Статья
+--

Вместе с тем, несмотря на внутренние разногласия в среде талибов, неуклонный рост их влияния не только в восточных, но и северных районах страны является отличительной особенностью развития ситуации в Афганистане всех последних лет. Проявлением этого стали и их более масштабные, чем раньше, боевые операции, которые все менее носят сезонный (весенне-летний) характер. Свою лепту продолжают вносить и воевавшие многие годы на стороне противников кабульских властей боевики военно-политической оппозиции в республиках Центральной Азии. Среди основных - Исламское движение Узбекистана (ИДУ), в 2011 году переименованное в Исламскую партию Туркестана. В последнее время с ними начинают все больше смыкаться и террористы из Синьцзян-Уйгурского автономного района (СУАР) Китая. При этом последние тенденции по расширению форм и методов деятельности международного исламистского терроризма создают для них новые благоприятные возможности в части подрывной деятельности в центральноазиатских государствах бывшего Советского Союза.

+--

Список заданий
- a) Как, согласно статье об Афганистане, было переименовано Исламское движение Узбекистана в 2011 году?
- b) Продолжите статью о талибах в Афганистане, начав сразу после её последнего предложения.

+--

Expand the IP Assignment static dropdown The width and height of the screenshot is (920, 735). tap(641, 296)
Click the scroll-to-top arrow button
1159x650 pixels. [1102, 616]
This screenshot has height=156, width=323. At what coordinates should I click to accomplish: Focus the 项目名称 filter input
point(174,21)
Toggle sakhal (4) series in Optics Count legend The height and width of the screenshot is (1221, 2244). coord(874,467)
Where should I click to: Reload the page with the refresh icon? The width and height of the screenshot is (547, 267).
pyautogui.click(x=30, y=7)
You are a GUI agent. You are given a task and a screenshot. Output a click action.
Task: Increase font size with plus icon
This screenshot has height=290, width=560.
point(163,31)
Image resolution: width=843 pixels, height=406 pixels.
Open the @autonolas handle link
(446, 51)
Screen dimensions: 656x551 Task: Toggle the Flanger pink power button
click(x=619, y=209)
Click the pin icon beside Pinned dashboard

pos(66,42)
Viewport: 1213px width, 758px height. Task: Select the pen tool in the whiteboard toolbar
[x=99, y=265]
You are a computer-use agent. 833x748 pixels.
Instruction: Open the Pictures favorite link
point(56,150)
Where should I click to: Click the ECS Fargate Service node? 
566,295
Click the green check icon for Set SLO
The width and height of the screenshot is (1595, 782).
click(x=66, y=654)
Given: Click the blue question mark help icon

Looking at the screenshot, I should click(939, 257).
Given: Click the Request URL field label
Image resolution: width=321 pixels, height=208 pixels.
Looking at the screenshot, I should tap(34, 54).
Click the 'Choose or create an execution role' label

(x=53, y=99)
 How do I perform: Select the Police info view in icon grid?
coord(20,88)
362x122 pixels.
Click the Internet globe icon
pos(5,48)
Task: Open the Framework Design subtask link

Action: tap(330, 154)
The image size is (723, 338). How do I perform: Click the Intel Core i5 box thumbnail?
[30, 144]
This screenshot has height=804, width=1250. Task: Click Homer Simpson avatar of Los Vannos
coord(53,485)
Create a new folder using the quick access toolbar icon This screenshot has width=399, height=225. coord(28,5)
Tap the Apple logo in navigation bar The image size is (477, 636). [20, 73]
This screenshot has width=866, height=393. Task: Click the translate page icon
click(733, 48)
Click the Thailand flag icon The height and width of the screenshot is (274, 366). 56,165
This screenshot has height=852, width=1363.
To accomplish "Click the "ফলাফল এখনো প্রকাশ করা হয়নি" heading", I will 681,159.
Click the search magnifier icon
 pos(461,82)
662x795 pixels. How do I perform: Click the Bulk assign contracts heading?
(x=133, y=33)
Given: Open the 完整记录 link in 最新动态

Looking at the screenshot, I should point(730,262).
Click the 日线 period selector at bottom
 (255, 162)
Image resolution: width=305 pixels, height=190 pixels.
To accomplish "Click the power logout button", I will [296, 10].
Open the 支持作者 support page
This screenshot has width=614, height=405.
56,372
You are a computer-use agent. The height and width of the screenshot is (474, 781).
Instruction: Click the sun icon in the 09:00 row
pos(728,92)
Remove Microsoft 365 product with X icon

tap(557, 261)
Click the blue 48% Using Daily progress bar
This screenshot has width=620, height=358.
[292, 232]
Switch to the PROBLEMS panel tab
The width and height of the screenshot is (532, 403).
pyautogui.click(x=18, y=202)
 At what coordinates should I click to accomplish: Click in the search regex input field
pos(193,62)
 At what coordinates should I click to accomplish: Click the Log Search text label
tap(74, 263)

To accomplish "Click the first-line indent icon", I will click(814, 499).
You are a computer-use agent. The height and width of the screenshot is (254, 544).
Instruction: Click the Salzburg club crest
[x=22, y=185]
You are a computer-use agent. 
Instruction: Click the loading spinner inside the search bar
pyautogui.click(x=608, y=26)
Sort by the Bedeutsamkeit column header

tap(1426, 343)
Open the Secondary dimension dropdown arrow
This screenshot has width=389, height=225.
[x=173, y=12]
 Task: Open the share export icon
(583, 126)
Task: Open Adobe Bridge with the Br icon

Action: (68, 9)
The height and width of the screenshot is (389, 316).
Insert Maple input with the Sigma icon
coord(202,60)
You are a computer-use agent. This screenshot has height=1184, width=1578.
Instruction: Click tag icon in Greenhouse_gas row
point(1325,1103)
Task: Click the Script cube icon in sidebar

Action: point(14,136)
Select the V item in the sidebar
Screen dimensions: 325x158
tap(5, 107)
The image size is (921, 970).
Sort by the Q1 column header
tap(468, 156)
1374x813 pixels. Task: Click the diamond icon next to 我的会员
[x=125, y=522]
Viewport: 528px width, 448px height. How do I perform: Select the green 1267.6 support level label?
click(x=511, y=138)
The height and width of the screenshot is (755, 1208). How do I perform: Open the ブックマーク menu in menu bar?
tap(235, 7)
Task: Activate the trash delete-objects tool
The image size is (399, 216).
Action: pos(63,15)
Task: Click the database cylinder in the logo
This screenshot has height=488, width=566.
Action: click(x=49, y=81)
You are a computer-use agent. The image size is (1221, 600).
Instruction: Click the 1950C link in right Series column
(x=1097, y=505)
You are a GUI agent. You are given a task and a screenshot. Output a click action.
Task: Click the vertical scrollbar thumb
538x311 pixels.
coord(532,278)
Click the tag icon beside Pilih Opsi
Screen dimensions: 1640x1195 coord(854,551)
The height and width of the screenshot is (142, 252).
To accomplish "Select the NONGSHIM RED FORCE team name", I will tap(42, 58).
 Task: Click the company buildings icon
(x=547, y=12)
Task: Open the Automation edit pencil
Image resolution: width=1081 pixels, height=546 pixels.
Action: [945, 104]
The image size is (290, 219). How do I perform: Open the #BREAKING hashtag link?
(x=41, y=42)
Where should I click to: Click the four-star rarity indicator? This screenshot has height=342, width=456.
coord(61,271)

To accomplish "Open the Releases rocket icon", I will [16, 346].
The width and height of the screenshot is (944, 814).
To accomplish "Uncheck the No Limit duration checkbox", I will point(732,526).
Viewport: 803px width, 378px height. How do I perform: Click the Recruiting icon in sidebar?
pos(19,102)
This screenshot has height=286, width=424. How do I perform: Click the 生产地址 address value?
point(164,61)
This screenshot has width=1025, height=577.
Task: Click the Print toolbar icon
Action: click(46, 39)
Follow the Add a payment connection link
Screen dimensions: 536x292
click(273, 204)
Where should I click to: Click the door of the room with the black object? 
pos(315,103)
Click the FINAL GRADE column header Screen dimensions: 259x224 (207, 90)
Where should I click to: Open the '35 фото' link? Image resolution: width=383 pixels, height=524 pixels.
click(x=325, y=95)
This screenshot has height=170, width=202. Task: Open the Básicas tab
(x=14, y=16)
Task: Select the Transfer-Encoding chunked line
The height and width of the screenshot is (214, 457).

+--

Ответы
- a) В Исламскую партию Туркестана.

- b)
Многолетний кризис в Афганистане, имея собственную внутреннюю  динамику, в последние годы все более сопрягается и со стремительным развитием событий на Ближнем Востоке, прежде всего с феноменом так называемого «Исламского государства» (ИГ). Как отголосок обостряющегося противоборства с ним в Сирии и Ираке (а также в последнее время в Ливии, в ряде государств Юго-Восточной Азии - Индонезии, Филиппинах, Малайзии) в конце 2015 года этот кризис отозвался неожиданным для центральных властей ИРА захватом его противниками  Кундуза - крупнейшего города афганского севера, недалеко от границы с Таджикистаном. При этом, как стало известно позднее, операция была проведена талибами совместно с боевиками «Исламского государства». (По неподтвержденным данным западных СМИ, численность активных боевиков ИГ в Афганистане достигает порядка 1600 человек и их наибольшая активность наблюдается в Нангархаре на фоне попыток активного проникновения также в северные, приграничные с Таджикистаном и северо-западные, граничащие с Туркменистаном регионы.)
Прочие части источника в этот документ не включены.